Erstellt am 21. Juni 2015, 11:27

550-Tonnen-Sondertransport erfolgreich über die A 4 gelotst. 550 Tonnen schwer, knapp sieben Meter hoch und über sechs Meter breit war der Sondertransport der XXXL-Klasse, der in der Nacht von 20. auf 21. Juni in knapp vier Stunden vom Albener Hafen in die Raffinerie Schwechat gelotst worden war.

 |  NOEN, ASFINAG
Mehr als 10.000 Sondertransporte werden jährlich über Österreichs Autobahnen und Schnellstraßen gelotst. In der Nacht von Samstag auf Sonntag überquerte ein XXXL-Sondertransport ungewöhnlichen Ausmaßes die Ost-Autobahn.

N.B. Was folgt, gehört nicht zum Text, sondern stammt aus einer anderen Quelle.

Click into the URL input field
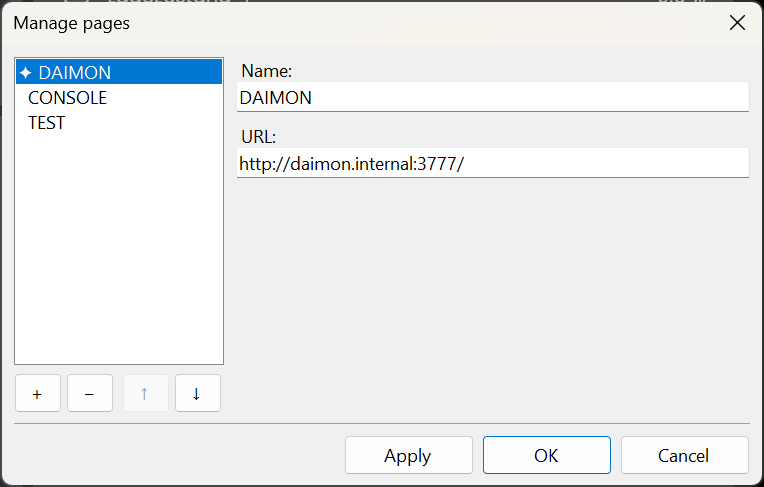The width and height of the screenshot is (764, 487). [x=492, y=163]
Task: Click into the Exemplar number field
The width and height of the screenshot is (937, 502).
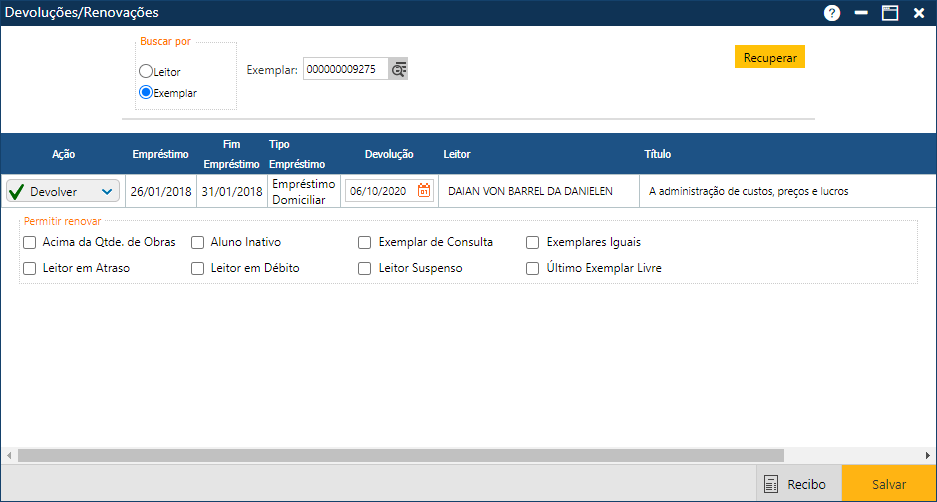Action: coord(345,69)
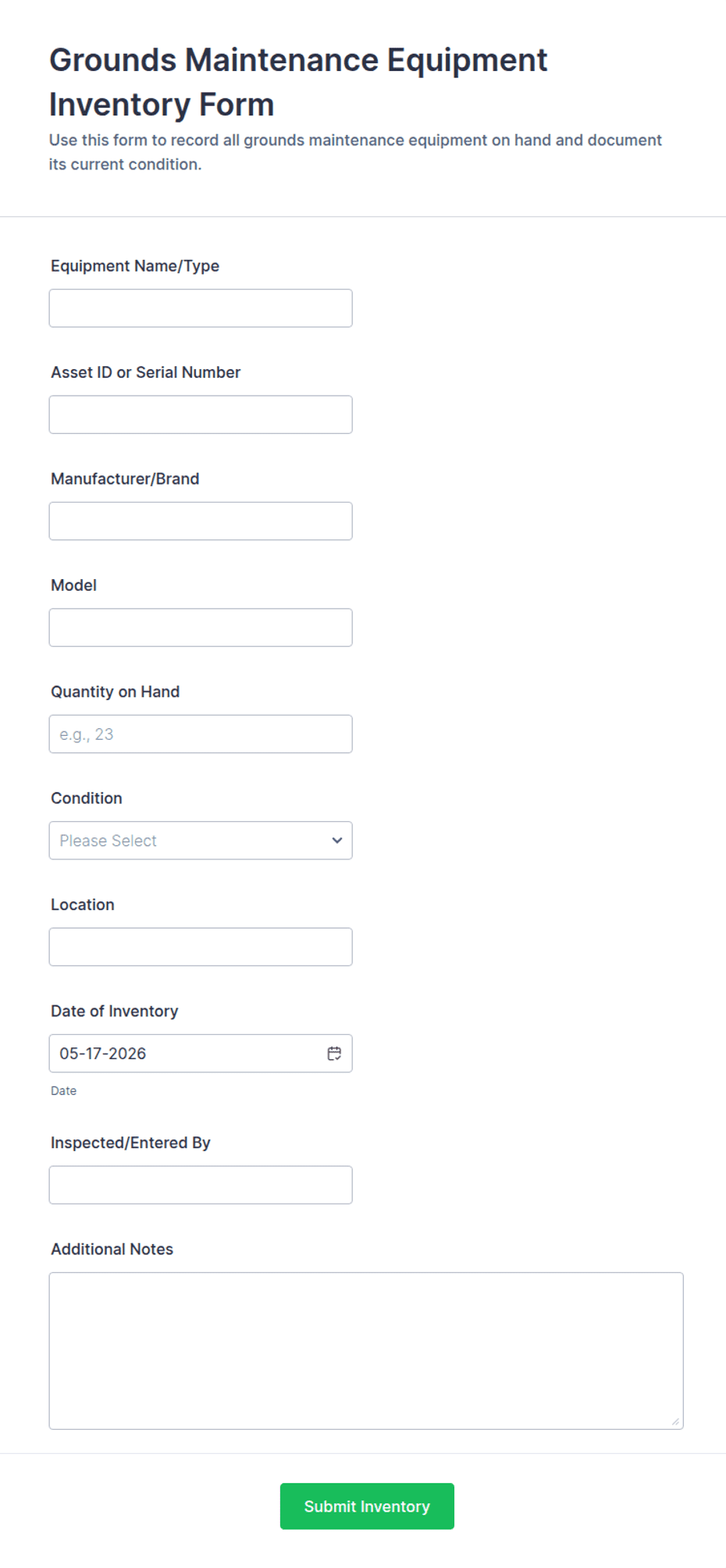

Der 550 Tonnen Transporter hatte eine Höhe von stolzen sieben Metern und war mehr als sechs Meter breit. „Das besondere bei diesem Transport war die Kombination des schweren Gewichtes und der Höhe“, betont Josef Fiala, Geschäftsführer der ASFINAG Service GmbH, dafür mussten wir auch einen elektronischen Überkopfanzeiger abmontieren und die Mitteltrennung der A 4 öffnen.“

Vom Albener Hafen in die Raffinerie Schwechat benötigte der Mega-Transporter rund vier Stunden – zum Vergleich: ein normaler Pkw benötigt für die Strecke weniger als 15 Minuten. Der Sondertransport der Extra-Klasse hat punktgenau um 1.30 Uhr die A 4 wieder verlassen und die ASFINAG konnte alle Rückbau-Maßnahmen wie das Schließen der Mitteltrennung und das Wiedereinhängen des Überkopfwegweisers abschließen.

Genauester Planungsablauf für XXXL-Sondertransport

Dr. Fiala führt aus: „Das Auswählen der richtigen Route über unsere Autobahnen und Schnellstraßen ist bei solch einem Transport das um und auf. Nicht nur Baustellen und Steigungsstrecken sind zu berücksichtigen; es muss auch überlegt werden, ob solche Transporte aufgrund ihrer Höhe unter den Überkopf-Einrichtungen durch kommen. Das bedeutet für uns, vor der Erteilung einer Routengenehmigung muss so ein Riesen-Transport ganz genau durchgeplant werden.“

Damit stellt die ASFINAG sicher, dass die Infrastruktur auf und neben der Strecke nicht beschädigt wird und derartige Sondertransporte gefahrlos durchzuführen sind.

Die Prüfungen erstrecken sich dabei immer auf den Fahrzeitpunkt. So wird auch auf Verkehrsfrequenzen und besondere Ereignisse wie Ferienbeginne oder Veranstaltungen geachtet. In den Sondertransport-Bewilligungen sind dann alle Einzelheiten genau angeführt. Von der zu befahrenden Strecke über die erlaubten Höchstgeschwindigkeiten bis zu Anweisung ob Streckenabschnitte nur mit Schleusung befahren werden dürfen.

24 Stunden vor Fahrtantritt muss sich jeder Fahrer eines Schwertransportes bei der ASFINAG anmelden. Fiala abschließend: „Nur wenn das gesamte Prozedere eingehalten wird, können wir eine geordnete, problemlose Sondertransport-Fahrt gewährleisten“.